On connaît désormais le premier candidat à l’élection présidentielle de 2026 au Bénin. Il a pour nom, Kemi Séba. Le panafricaniste a annoncé officiellement sa candidature à cette importante élection dans l’après-midi de ce dimanche 05 janvier 2025 via sa page Facebook.
À l’en croire, cette décision découle de la situation socio-politique du Bénin et des appels de certains citoyens qui le voient comme le seul capable d’affronter le Chef de l’État dans les urnes. Dans sa déclaration, il a peint en noir la gestion du pays sous le Président Patrice Talon. Pour Kemi Séba, plus rien ne va et il est temps que cela change. Et il se dit être le seul capable d’apporter ce changement « Après des années de réflexion, j’ai décidé d’accepter vos demandes incessantes visant à me pousser à être candidat à la présidence du Bénin », a-t-il annoncé avant de décliner ses trois options qui lui permettront d’être candidat à la présidence du Bénin.
« La première option, issue d’un certain nombre d’interactions avec des cadres du Parti des Démocrates, sera que le parti de l’ancien président Yayi Boni nous porte candidat à l’élection de 2026, car c’est le seul parti politique de l’opposition qui a le nombre de parrainages suffisant pour accéder aux élections. Le Parti des Démocrates a une occasion historique s’ils comprennent la nécessité de parier sur le bon poulain, de gagner les élections au premier tour. Un coup K.O. Coup de marteau. Est-ce que le président Yayi Boni acceptera cette main tendue ? Ça sera la dernière que nous lançons ».
La deuxième option aura pour seule et unique fonction, selon Kemi Séba, « de constituer une véritable coalition, bien plus large que celle qui existe actuellement, visant à exiger une réforme du code électoral pour que tout le monde puisse candidater à l’élection présidentielle au Bénin.

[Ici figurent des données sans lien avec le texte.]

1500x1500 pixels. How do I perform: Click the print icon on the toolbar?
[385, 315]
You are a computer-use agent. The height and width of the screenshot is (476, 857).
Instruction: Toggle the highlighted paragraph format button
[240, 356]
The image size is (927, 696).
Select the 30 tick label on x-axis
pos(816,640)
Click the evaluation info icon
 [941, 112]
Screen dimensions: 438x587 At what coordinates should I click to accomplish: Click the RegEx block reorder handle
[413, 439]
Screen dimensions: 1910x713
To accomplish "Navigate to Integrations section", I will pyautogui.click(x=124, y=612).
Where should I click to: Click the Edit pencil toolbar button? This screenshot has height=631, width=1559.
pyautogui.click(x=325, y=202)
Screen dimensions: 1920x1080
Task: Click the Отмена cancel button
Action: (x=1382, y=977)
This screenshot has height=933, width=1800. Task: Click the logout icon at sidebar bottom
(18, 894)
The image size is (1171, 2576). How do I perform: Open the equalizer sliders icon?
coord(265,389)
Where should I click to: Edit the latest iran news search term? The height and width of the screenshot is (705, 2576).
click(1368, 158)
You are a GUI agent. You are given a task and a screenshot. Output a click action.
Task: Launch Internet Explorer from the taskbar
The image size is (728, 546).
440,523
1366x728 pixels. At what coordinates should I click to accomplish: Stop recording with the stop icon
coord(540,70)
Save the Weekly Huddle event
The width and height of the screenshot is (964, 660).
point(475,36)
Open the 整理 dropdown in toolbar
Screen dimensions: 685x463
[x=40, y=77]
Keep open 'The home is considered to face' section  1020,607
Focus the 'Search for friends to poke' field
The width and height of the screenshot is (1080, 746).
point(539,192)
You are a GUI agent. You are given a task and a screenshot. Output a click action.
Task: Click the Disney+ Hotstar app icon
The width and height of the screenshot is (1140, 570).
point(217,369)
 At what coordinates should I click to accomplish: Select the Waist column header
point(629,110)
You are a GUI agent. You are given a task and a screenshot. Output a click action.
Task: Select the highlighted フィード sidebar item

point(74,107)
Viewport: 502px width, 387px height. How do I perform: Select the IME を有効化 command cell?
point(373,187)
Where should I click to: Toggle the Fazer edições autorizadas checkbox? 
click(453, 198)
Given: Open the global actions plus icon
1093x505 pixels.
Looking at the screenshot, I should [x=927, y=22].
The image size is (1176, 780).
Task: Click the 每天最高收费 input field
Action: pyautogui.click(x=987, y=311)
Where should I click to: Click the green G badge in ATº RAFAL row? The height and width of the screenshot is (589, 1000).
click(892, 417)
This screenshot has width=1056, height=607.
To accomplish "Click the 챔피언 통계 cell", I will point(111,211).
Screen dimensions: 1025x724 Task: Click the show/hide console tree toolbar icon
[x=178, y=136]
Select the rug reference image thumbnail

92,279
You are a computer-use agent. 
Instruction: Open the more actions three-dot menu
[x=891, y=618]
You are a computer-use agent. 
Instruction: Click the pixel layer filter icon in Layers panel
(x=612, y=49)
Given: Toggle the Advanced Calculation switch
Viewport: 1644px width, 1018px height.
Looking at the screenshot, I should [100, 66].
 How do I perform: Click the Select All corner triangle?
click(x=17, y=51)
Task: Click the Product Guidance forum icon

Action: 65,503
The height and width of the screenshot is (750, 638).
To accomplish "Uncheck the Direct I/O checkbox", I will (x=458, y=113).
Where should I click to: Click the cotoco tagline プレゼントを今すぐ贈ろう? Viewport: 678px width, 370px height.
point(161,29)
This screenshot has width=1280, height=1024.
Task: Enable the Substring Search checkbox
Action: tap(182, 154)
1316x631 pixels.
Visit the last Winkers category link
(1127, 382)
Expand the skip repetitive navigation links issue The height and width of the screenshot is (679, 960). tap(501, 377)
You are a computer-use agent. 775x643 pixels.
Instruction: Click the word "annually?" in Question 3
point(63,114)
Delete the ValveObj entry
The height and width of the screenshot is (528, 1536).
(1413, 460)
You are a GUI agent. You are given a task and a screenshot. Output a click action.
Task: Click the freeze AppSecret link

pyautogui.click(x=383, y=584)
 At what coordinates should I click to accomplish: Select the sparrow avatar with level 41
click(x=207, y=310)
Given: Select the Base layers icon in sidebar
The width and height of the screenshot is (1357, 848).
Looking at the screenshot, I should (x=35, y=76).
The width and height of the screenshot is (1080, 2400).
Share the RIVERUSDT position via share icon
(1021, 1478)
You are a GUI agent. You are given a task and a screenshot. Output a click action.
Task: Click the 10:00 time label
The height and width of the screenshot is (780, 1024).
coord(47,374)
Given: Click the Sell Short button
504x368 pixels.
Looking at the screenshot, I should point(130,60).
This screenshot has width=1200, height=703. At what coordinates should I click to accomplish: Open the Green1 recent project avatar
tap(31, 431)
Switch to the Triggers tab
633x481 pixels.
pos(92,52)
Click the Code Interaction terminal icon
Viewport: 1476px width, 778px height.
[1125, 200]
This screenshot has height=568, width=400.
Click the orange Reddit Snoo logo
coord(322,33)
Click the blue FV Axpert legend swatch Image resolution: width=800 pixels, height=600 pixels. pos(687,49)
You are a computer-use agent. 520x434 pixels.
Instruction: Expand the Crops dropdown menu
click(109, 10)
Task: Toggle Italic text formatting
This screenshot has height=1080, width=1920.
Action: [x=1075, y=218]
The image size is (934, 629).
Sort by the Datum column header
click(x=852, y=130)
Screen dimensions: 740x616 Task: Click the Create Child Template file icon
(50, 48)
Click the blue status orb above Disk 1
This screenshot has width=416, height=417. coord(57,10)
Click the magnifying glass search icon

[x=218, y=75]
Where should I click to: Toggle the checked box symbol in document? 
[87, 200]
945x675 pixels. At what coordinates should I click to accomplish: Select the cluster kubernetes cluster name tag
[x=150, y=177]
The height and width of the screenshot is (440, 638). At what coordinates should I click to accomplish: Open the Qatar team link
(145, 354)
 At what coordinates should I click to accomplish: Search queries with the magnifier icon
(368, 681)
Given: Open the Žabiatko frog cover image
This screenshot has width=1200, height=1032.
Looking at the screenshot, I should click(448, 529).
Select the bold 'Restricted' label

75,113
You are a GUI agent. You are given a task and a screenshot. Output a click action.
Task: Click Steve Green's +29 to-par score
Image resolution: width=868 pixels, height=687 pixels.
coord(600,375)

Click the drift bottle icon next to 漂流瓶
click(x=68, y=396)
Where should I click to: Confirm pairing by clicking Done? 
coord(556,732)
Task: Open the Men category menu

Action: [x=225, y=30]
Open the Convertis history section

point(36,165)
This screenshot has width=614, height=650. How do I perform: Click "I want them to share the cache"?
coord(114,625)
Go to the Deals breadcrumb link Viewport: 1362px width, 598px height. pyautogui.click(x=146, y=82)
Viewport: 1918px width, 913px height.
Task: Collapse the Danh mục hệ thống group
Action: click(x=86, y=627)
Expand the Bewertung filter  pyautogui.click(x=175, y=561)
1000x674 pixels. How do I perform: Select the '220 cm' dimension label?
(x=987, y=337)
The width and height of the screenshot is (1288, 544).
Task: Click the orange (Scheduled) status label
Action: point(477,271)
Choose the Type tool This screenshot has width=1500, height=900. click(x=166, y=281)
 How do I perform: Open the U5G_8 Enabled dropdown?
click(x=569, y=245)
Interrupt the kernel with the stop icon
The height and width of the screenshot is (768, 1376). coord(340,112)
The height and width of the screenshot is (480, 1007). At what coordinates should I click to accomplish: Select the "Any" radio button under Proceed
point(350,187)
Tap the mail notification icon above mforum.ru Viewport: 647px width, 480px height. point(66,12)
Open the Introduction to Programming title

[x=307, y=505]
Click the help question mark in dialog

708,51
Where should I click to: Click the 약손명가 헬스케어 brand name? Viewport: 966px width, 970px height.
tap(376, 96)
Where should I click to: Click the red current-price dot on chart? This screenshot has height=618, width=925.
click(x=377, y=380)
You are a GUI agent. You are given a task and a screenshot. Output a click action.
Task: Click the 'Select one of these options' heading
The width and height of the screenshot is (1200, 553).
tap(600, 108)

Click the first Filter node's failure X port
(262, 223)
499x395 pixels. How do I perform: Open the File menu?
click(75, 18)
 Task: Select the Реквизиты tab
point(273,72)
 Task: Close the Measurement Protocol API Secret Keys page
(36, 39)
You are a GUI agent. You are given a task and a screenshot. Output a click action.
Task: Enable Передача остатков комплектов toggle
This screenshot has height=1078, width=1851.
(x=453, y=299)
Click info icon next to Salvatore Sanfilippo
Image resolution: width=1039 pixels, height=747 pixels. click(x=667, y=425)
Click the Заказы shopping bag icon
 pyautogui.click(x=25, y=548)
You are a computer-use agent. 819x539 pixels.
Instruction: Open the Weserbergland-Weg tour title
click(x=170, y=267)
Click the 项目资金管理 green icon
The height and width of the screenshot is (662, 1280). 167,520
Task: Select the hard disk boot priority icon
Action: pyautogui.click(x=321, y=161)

Et enfin, la dernière option, certains diront peut-être la plus importante, c’est une triangulation des forces, appelée l’opération Jérico, qui s’appuiera sur une base tripartitionnelle, une logique de révolution sur le terrain informationnel, une logique de mobilisation…».
Dans tous les cas, poursuit le futur candidat « nous accompagnerons tous les processus évoqués parmi les trois qui permettront à notre peuple d’arriver à la destination nommée la libération du Bénin », a-t-il dit.